Update the essay below on women's dressing by giving its passage that starts at "But even if" and ends after "Avenger of Decency!" again, with "Marvel" swapped for "DC Comics".

## start Page

Joke’s on us because Europeans realised how impractical their strict dress code was and now wear whatever they want while we desperately cling onto the values they imposed on us over a century ago. We claim we are independent but our minds are colonised. Decolonisation is more than formal independence, it’s addressing every way in which colonisation pervaded our society, including dressing. Before you throw loose statements about revealing clothing being un-African I’d like you to use the Harvard Method of referencing to tell me where exactly you got that lie.

Go to the National Archives and I tell you, you will find so many photos of exposed breasts that a bomb in there would amount to a booby trap (couldn’t resist the dad joke). Women’s bums and thighs weren’t sexualized because Africans understood they are for sitting. Women’s breasts weren’t sexualised because they were designed to feed little terrors which cry, poop and sleep–no, mom, I’d rather sweep Sahara Desert than have a bundle of joy. Besides, breasts aren’t sex organs; they’re secondary sex characteristics like beards, deep voices and broad shoulders–there is no reason to sexualise them. Unless of course, let’s start yelling “hambogqoka!” to men’s beards then give them iZambia/ntsaro to cover their scandalous beards.

An old man once said it angers him when people blame victims’ dressing for being sexually assaulted because in pre-colonial times, blaming women’s bodies was unacceptable because women were to be respected and you were to blame for your own rapey tendencies. Rapists were dragged away never to be heard from again, no nonsense of “what was she wearing?”

African women walked around half naked because society actually respected women enough to not sexualise them. African culture respected women enough to not tell them what to do with their bodies and let them dress however they see fit. African culture is ubuntu, because ubuntu means treating others with dignity and respect, but where is the ubuntu in yelling at girls and women on the street that they’re whores? Where is the ubuntu in calling women sluts for literally anything? Where is the ubuntu in demonizing women for wearing what makes them comfortable?

Instead of telling women how to dress, teach boys and men to keep their eyes to themselves. “But Zoleka! Men have no self control!” If I can train my dog to not eat its food until I say so, surely a grown man can control himself. “I couldn’t help myself” is a confession in any other crime but it suddenly becomes a justifiable defence when it comes to sexual assault. Even if we attacked this from a religious angle, Christians love regulating women’s dressing. When men asked Jesus what they must do if a woman’s beauty tempts them, Jesus said if your eyes cause you to sin, gouge them out; if your hands cause you to sin, chop them off. Jesus himself said a woman’s sex appeal is no excuse for behaving like trash, it’s your responsibility to control yourself around and respect them.

Some have the audacity to think women wear revealing clothing for men yet women dress according to their mood swings, waxing schedules, matching shoes, make up or jewelry, location, weather and periods. Men aren’t even on that list, please calm down. If anything, women dress for other women. That “omg where did you buy that dress?” Is like winning an Oscar.

But even if women dressed for men, is it not her clothes and body? “But Zoleka, if women dress provocatively, then they must expect to be judged!” Okay Judge Judy. Commander of dressing. Prefect of clothing. Minister of public decency. Someone tell the Supreme Court judges to resign because hey, judging is now your job. Can someone else alert the Greek gods there’s a new deity on the block: the god of morals and decency! Tell Marvel there is a new superhero: Avenger of Decency!

## end Page
## start Record extracts

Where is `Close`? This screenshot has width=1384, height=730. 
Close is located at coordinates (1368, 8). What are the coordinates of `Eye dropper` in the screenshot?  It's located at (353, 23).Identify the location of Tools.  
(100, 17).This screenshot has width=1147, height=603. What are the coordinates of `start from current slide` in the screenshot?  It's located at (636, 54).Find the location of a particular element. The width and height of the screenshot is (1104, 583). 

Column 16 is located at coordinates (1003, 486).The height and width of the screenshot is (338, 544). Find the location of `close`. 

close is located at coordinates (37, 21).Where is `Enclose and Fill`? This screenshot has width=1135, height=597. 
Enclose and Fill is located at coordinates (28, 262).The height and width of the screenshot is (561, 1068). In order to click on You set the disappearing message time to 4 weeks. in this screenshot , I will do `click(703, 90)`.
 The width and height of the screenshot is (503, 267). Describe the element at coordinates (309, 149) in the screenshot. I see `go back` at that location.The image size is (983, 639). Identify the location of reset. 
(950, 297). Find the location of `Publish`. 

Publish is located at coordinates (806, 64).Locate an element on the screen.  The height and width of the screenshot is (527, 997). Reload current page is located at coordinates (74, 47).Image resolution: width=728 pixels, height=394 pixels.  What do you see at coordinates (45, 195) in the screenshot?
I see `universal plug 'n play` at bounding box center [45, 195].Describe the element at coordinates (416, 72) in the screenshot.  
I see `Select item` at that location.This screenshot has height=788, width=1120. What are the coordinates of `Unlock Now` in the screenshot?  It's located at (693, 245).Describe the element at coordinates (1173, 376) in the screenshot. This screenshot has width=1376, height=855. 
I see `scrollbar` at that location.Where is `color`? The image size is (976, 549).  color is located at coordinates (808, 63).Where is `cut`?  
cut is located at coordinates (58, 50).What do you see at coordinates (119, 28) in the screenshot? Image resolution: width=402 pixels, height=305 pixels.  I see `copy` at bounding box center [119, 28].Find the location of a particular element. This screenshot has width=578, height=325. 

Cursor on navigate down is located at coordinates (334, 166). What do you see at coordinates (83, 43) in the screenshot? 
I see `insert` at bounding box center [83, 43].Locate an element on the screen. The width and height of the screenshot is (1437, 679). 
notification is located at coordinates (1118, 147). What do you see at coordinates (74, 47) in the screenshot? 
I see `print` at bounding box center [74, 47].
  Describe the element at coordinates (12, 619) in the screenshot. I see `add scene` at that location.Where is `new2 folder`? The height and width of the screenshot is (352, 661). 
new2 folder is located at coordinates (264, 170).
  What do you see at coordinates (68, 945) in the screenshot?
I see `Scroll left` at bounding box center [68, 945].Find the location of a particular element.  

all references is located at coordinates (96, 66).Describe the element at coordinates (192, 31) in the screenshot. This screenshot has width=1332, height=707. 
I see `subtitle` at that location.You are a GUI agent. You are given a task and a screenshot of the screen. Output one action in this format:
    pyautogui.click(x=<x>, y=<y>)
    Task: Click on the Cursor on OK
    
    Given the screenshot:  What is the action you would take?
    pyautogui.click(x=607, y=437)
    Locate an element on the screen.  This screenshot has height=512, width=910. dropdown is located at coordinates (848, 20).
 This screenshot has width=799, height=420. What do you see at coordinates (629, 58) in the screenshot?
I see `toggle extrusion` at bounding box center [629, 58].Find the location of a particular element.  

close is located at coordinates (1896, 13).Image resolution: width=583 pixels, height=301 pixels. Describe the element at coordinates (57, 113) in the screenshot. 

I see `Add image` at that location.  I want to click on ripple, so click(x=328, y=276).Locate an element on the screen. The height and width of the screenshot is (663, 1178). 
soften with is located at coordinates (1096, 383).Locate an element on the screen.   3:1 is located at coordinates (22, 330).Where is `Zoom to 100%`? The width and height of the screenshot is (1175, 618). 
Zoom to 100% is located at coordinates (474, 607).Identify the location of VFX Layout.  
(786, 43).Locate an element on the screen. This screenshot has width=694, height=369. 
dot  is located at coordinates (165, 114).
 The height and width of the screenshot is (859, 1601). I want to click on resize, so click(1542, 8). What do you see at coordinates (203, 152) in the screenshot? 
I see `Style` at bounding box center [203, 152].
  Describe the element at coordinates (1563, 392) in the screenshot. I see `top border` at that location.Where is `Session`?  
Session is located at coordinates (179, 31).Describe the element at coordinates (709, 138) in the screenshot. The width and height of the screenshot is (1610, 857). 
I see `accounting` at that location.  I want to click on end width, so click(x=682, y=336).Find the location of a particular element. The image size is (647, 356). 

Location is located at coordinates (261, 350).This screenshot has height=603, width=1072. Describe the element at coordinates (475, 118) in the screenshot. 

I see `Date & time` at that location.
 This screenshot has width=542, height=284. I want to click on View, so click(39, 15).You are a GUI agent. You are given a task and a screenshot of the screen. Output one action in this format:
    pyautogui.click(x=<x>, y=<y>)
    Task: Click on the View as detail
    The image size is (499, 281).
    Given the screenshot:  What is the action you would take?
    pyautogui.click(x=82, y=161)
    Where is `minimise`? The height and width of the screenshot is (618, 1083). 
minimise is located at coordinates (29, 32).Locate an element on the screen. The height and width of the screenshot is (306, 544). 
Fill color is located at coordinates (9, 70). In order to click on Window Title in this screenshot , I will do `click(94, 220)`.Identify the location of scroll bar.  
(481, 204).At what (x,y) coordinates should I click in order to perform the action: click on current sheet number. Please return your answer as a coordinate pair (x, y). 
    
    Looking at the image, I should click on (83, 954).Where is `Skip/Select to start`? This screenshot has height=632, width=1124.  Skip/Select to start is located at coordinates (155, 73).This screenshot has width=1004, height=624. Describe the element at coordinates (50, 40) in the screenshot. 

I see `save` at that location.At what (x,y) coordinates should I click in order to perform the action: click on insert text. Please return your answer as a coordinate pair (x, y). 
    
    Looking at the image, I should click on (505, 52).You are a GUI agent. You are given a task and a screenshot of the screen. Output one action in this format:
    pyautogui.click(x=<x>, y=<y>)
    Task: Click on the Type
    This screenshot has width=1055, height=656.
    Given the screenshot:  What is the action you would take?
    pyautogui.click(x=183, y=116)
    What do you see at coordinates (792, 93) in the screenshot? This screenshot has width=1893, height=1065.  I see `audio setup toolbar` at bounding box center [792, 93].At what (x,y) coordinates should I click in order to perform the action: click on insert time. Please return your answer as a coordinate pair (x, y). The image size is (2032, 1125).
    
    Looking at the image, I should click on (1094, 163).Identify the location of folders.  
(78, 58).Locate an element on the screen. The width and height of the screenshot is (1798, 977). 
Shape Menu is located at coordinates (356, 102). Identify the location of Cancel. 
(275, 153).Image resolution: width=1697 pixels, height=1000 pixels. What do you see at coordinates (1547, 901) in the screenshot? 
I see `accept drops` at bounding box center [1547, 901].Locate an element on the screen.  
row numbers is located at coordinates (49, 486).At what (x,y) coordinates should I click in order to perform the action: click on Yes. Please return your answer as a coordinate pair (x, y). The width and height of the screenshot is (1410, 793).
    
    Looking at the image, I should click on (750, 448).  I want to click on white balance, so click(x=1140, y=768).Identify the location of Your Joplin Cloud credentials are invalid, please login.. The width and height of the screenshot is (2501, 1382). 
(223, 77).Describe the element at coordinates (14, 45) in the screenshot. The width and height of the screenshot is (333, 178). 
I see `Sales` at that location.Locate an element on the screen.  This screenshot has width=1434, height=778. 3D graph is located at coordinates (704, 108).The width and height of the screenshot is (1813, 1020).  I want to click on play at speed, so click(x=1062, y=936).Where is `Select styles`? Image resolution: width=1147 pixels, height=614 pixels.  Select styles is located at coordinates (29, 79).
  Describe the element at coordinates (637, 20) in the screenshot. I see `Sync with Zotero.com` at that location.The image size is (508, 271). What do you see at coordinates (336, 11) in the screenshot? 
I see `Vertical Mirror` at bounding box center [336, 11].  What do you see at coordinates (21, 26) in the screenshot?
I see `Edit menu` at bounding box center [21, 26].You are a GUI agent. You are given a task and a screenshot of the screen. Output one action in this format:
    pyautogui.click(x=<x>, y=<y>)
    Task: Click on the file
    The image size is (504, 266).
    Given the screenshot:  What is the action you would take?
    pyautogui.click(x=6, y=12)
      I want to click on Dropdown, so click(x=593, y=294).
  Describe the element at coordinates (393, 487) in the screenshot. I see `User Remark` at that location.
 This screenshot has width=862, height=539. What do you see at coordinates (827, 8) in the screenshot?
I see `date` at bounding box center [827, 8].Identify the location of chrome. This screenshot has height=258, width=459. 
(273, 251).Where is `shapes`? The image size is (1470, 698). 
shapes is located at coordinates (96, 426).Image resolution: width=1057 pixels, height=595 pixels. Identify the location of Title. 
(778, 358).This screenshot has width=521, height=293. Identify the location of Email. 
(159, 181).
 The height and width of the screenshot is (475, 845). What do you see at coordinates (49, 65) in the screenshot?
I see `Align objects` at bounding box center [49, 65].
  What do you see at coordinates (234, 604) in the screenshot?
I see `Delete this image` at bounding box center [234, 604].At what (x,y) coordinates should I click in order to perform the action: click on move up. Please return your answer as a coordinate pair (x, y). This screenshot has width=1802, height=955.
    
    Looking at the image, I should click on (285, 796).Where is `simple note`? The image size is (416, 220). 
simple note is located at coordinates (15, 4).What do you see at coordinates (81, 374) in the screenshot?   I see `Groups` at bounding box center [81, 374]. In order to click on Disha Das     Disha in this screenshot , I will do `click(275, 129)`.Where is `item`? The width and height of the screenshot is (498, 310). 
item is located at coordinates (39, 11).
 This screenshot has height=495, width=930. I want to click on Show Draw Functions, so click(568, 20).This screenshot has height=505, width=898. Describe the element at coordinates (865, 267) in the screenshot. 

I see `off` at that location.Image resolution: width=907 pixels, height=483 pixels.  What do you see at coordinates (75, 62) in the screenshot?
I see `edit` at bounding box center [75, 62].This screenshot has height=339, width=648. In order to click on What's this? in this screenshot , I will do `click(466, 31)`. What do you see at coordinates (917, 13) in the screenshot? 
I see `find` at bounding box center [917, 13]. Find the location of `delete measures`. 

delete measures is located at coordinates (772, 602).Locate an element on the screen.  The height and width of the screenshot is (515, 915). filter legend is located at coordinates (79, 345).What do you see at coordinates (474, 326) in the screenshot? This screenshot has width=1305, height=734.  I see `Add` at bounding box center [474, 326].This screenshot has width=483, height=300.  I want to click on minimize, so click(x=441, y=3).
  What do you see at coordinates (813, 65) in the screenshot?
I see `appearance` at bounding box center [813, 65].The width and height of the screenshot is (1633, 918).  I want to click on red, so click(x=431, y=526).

## end Record extracts

Exercise result:
But even if women dressed for men, is it not her clothes and body? “But Zoleka, if women dress provocatively, then they must expect to be judged!” Okay Judge Judy. Commander of dressing. Prefect of clothing. Minister of public decency. Someone tell the Supreme Court judges to resign because hey, judging is now your job. Can someone else alert the Greek gods there’s a new deity on the block: the god of morals and decency! Tell DC Comics there is a new superhero: Avenger of Decency!